Among the powerful, "mistakes were made" but no one has to admit that they were the ones who made them. Instead, the elite rises as one to pronounce it not the time for blame, but rather for moving forward together into the future and putting this or that "behind us." Everyone nods their heads and the foxes are allowed back into the chicken house one more time.

All this is carried out with a numbing smugness. The prototypical member of the elite possesses, as Cromwell says in A Man for All Seasons, "a self-conceit that can cradle gross crimes in the name of effective action." Among the elite there is not even any particular loyalty to this country. More and more, its business is elsewhere; and it is shamelessly willing to use political power to further that business.
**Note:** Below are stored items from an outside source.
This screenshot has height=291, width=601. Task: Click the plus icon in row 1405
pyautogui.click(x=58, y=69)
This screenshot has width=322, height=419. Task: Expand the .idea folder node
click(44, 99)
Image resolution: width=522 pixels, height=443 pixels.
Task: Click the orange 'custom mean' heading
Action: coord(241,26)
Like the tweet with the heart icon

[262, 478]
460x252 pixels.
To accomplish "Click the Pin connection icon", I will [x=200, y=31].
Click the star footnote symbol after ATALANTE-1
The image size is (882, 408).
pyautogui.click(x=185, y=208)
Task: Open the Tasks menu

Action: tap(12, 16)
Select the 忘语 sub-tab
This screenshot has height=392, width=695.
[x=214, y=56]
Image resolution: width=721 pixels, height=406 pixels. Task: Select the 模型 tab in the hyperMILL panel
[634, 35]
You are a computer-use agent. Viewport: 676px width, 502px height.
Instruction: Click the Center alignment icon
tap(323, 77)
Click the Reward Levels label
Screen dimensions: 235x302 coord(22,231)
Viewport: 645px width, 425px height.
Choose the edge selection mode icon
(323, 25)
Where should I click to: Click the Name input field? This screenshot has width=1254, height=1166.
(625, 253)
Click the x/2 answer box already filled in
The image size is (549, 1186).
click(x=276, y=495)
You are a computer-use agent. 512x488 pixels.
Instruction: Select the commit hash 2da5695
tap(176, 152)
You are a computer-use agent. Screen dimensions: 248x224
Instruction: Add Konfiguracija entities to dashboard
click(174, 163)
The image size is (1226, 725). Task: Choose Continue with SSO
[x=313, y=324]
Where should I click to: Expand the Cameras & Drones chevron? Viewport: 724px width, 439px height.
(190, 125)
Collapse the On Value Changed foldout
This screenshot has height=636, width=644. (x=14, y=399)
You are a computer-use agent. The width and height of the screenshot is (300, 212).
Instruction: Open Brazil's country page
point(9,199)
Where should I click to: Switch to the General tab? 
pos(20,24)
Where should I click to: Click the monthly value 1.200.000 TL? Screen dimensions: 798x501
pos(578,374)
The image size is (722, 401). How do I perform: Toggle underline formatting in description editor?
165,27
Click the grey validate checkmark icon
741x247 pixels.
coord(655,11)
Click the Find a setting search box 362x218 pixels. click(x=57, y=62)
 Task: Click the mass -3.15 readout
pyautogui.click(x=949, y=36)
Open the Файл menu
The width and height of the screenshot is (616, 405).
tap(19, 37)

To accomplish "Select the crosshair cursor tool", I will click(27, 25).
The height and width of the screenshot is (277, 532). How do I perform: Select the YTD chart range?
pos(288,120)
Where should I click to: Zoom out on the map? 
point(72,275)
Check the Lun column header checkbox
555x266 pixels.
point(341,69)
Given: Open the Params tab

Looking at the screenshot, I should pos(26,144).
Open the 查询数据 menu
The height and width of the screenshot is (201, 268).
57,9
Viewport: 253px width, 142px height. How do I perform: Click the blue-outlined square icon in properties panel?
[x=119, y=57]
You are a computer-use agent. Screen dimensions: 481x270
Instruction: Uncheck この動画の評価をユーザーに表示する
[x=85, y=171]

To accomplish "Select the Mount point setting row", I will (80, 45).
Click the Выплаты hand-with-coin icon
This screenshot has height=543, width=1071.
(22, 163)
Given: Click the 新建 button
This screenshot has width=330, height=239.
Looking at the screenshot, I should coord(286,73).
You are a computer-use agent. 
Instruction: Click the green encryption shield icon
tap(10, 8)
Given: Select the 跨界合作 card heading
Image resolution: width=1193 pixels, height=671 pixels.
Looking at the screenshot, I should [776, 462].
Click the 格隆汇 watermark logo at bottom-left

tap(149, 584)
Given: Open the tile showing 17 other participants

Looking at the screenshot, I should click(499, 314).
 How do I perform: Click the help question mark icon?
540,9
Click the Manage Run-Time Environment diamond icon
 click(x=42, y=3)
It seeks greatly weakened countries in which stateless corporations and their managers are accountable to no one. Their only pledge of allegiance is to a trade agreement.

Like a hit and run driver, America's elite has left the scene of the accident. More and more, those who run this country have the character of wealthy, isolated strangers -- armed but afraid, intrusive yet indifferent, personally profligate but politically penurious, priggish in rhetoric yet corrupt in action. No longer does national myth connect them with the greater mass of America. Nor, any longer, does politics separate them from each other. Republicans and Democrats have become, rather than choices, degrees of the same dismal thing.

They have become like those of whom Fitzgerald wrote in The Great Gatsby.

They were careless people -- they smashed up things and creatures and then retreated into their money or their vast carelessness or whatever it was that kept them together, and let other people clean up the mess they had made.

And through this all -- the unreal, the undemocratic, the amoral, the crowded, and the uncritical -- the American individual walks alone.